В этом голосе обкошенного луга Слышу я знакомый сердцу зов. Ты зовешь меня, моя подруга, Погрустить у сонных берегов.
Много лет я не был здесь и много Встреч веселых видел и разлук, Но всегда хранил в себе я строго Нежный сгиб твоих туманных рук.
Тихий отрок, чувствующий кротко, Голубей целующий в уста, — Тонкий стан с медлительной походкой Я любил в тебе, моя мечта.
Я бродил по городам и селам, Я искал тебя, где ты живешь, И со смехом, резвым и веселым, Часто ты меня манила в рожь.
За оградой монастырской кроясь, Я вошел однажды в белый храм: Синею водою солнце моясь, Свой орарь мне кинуло к ногам.

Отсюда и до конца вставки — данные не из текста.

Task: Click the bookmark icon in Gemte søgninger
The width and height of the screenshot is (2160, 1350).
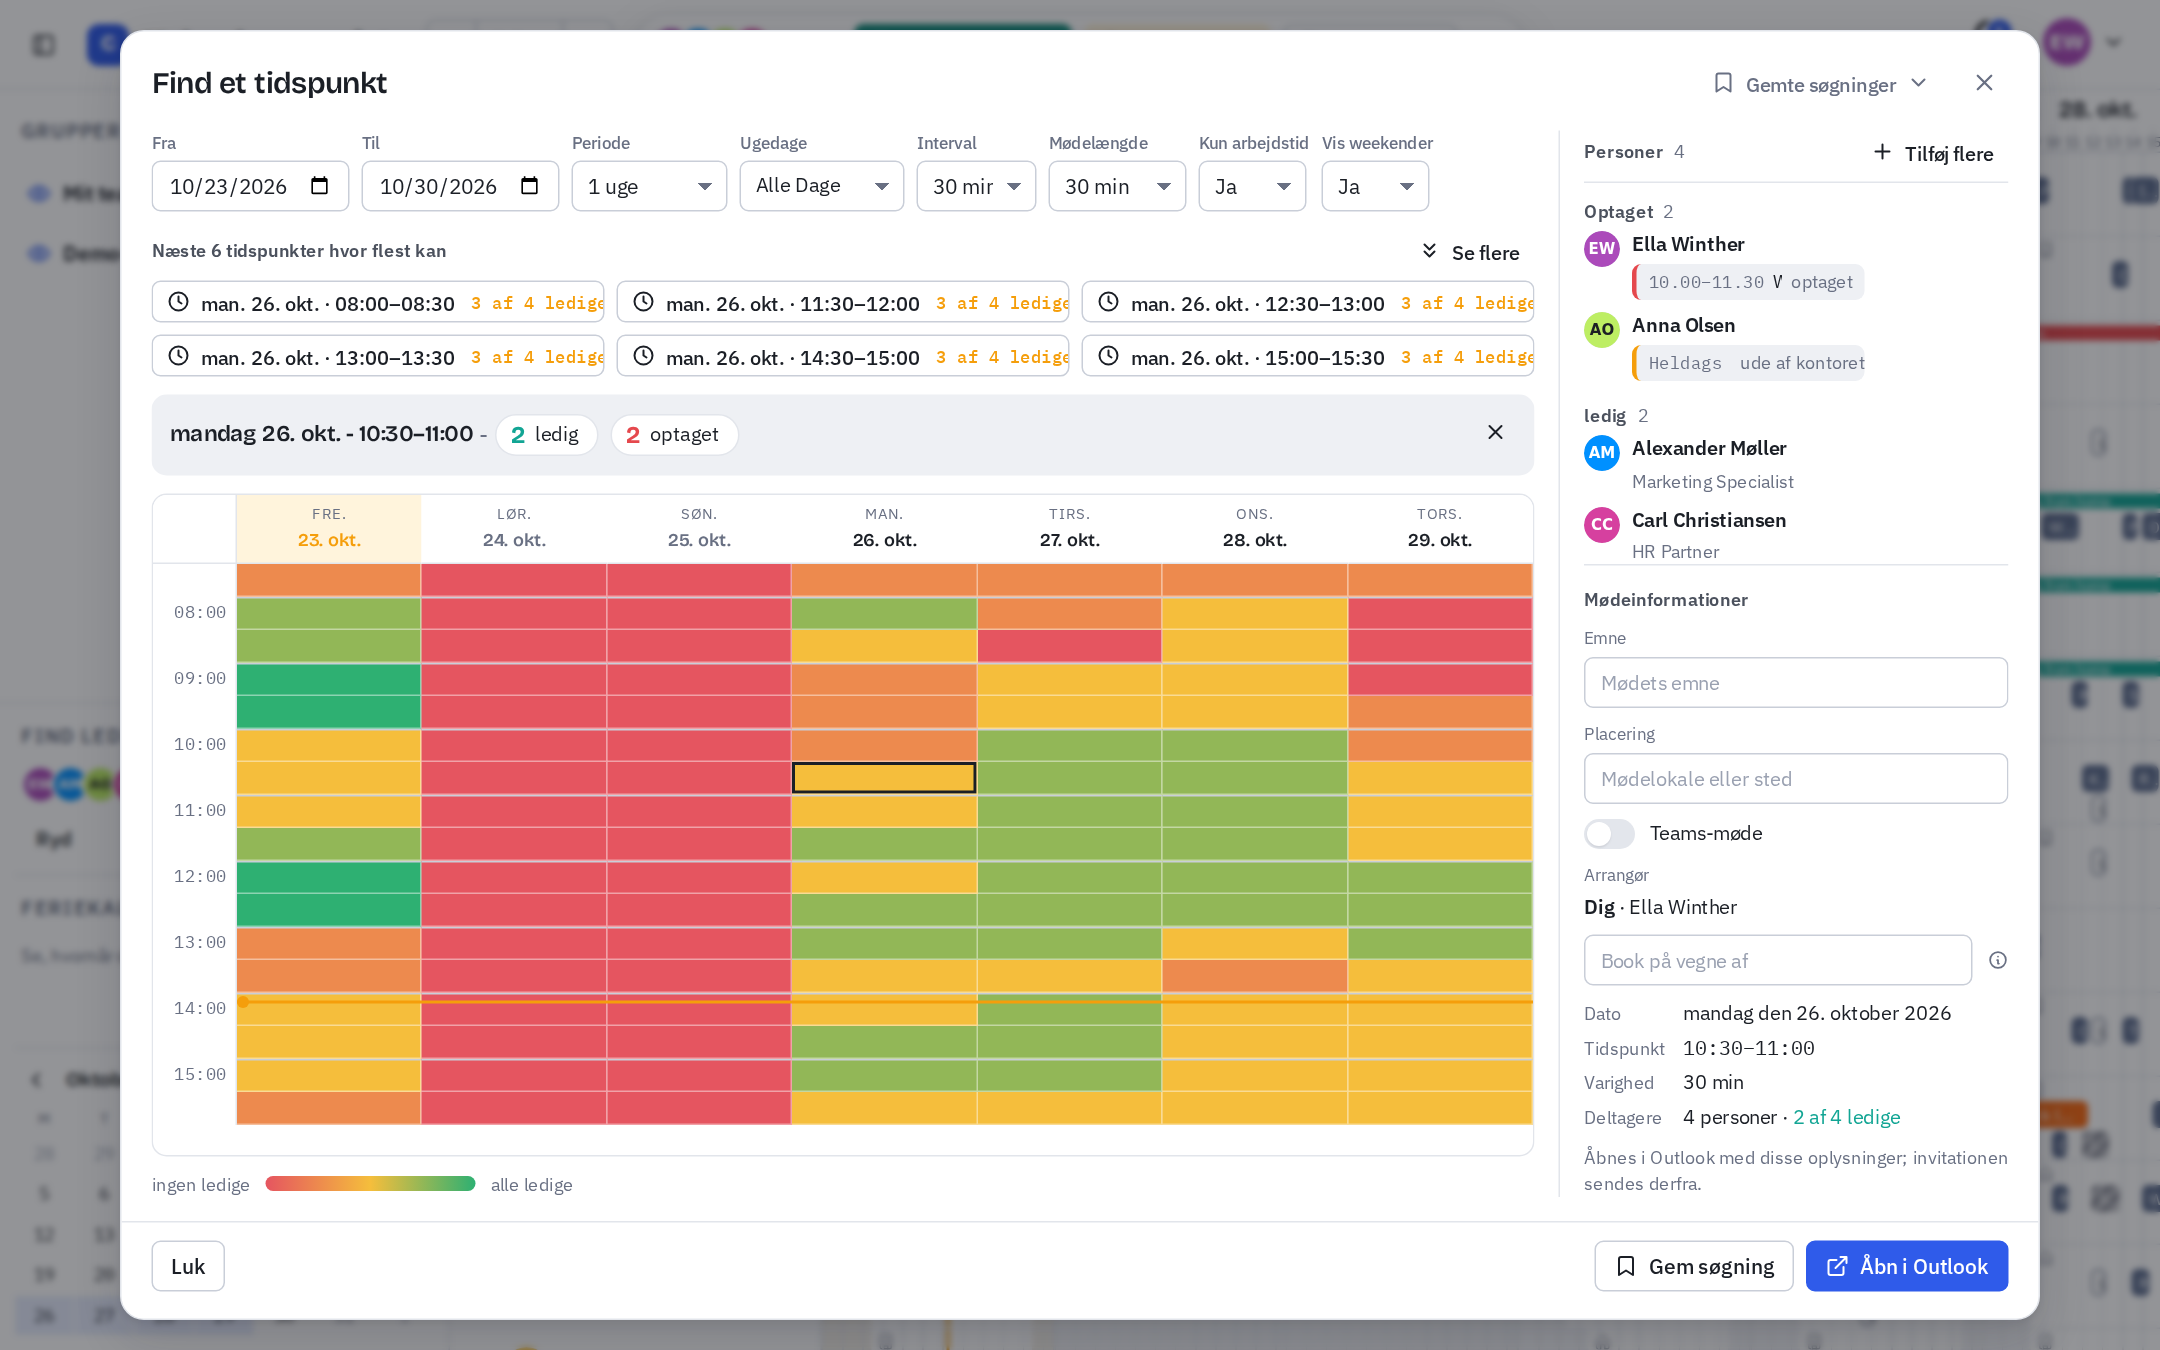Action: point(1723,83)
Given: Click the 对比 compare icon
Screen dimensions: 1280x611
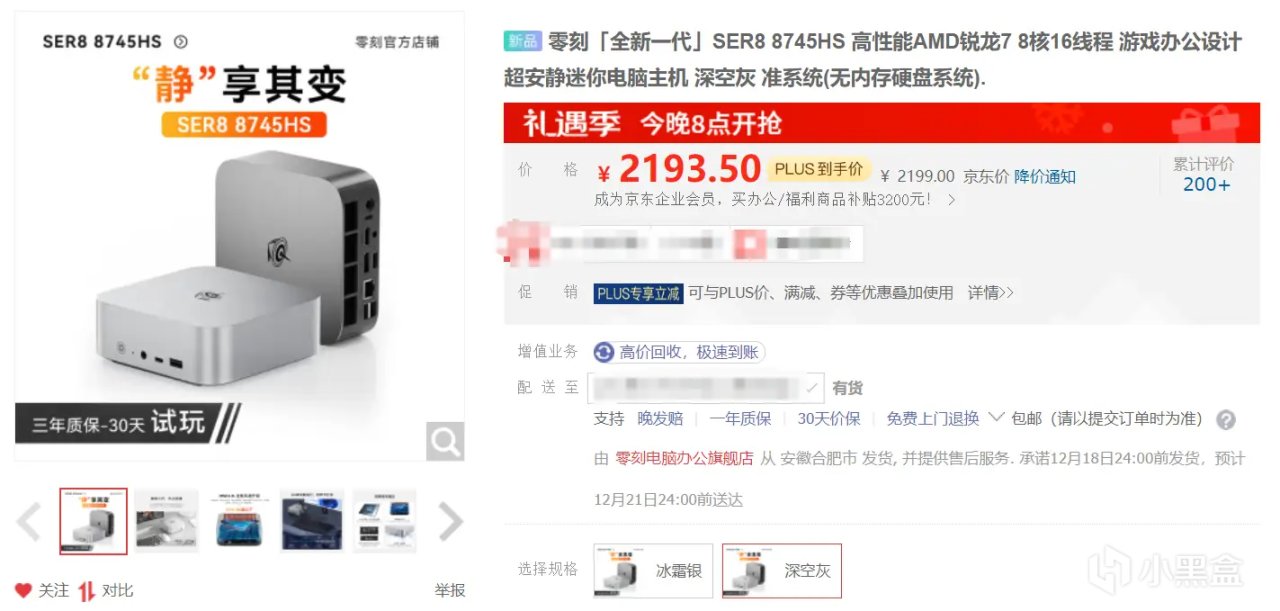Looking at the screenshot, I should point(87,590).
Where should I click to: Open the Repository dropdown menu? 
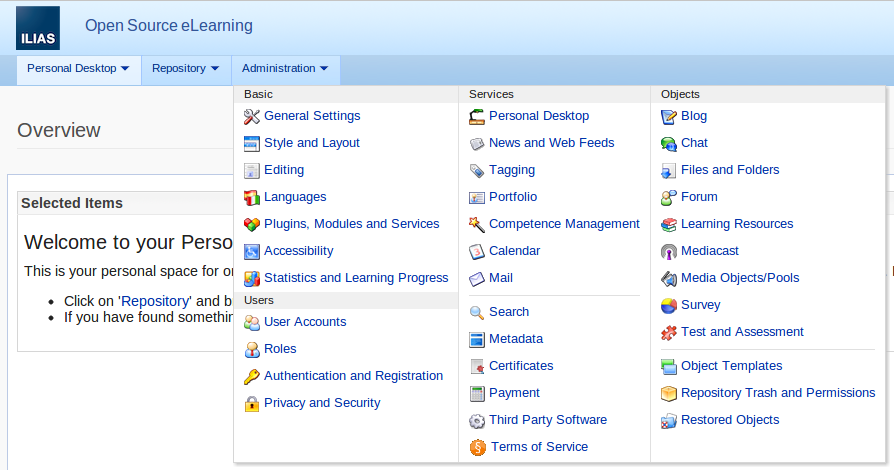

Я стоял, как инок, в блеске алом, Вдруг сдавила горло тишина… Ты вошла под черным покрывалом И, поникнув, стала у окна.
С паперти под колокол гудящий Ты сходила в благовоньи свеч. И не мог я, ласково дрожащий, Не коснуться рук твоих и плеч.
Я хотел сказать тебе так много, Что томило душу с ранних пор, Но дымилась тихая дорога В незакатном полыме озер.
Ты взглянула тихо на долины, Где в траве ползла кудряво мгла… И упали редкие седины С твоего увядшего чела…
Чуть бледнели складки от одежды, И, казалось в русле темных вод, — Уходя, жевал мои надежды Твой беззубый, шамкающий рот.
Но недолго душу холод мучил. Как крыло, прильнув к ее ногам, Новый короб чувства я навьючил И пошел по новым берегам.
Безо шва стянулась в сердце рана, Страсть погасла, и любовь прошла. Но опять пришла ты из тумана И была красива и светла.
Ты шепнула, заслонясь рукою: «Посмотри же, как я молода. Это жизнь тебя пугала мною, Я же вся как воздух и вода».
В голосах обкошенного луга
Слышу я знакомый сердцу зов. Ты зовешь меня, моя подруга, Погрустить у сонных берегов.
1916
* * *
Синее небо, цветная дуга, Тихо степные бегут берега, Тянется дым, у малиновых сел Свадьба ворон облегла частокол.
Снова я вижу знакомый обрыв С красною глиной и сучьями ив, Грезит над озером рыжий овес, Пахнет ромашкой и медом от ос.
Край мой! Любимая Русь и Мордва! Притчею мглы ты, как прежде, жива. Нежно под трепетом ангельских крыл Звонят кресты безымянных могил.
Многих ты, родина, ликом своим Жгла и томила по шахтам сырым. Много мечтает их, сильных и злых, Выкусить ягоды персей твоих.
Только я верю: не выжить тому, Кто разлюбил твой острог и тюрьму… Вечная правда и гомон лесов Радуют душу под звон кандалов.
1916
* * *
Прощай, родная пуща, Прости, златой родник. Плывут и рвутся тучи О солнечный сошник.
Сияй ты, день погожий, А я хочу грустить. За голенищем ножик Мне больше не носить.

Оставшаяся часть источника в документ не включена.